> **Dataset entries**:
======

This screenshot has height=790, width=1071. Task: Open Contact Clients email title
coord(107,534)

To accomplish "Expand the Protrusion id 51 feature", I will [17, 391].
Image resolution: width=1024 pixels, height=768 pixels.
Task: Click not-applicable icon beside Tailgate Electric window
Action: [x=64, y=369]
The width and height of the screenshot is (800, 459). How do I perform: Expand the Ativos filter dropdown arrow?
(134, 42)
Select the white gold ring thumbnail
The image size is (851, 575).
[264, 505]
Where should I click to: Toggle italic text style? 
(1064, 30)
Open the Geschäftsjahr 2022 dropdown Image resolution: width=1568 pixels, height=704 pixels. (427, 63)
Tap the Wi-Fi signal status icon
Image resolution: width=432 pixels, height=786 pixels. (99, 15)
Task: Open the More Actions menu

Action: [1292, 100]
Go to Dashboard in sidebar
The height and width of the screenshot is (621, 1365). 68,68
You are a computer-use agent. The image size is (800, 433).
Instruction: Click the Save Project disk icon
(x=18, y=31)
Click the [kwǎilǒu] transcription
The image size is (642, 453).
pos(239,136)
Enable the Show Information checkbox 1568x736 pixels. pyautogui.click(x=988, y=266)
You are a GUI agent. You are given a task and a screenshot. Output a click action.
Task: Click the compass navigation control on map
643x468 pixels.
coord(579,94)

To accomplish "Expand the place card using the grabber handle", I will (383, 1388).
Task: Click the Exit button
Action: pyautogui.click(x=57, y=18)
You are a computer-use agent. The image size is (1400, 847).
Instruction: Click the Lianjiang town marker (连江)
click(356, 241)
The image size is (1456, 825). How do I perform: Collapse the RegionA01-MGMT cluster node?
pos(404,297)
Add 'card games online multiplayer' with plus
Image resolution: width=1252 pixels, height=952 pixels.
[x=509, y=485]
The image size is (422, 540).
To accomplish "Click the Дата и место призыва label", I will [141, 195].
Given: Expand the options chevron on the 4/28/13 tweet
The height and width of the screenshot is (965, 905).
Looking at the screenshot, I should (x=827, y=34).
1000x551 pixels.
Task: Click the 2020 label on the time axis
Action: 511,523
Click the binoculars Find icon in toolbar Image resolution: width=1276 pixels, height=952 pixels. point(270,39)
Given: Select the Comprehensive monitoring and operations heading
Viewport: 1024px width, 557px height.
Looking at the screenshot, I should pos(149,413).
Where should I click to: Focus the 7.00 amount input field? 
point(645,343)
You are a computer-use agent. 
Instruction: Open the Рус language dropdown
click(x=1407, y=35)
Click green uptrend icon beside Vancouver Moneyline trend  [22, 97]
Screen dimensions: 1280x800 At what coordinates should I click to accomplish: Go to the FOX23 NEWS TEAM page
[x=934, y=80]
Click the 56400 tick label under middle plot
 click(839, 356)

======

> **WHAT YOU SHOULD DO**:
Show every line from the entries above in which "computer" appears.

> **ANSWER BELOW**:
You are a computer-use agent. The image size is (800, 433).
You are a computer-use agent. The image size is (1400, 847).
You are a computer-use agent. 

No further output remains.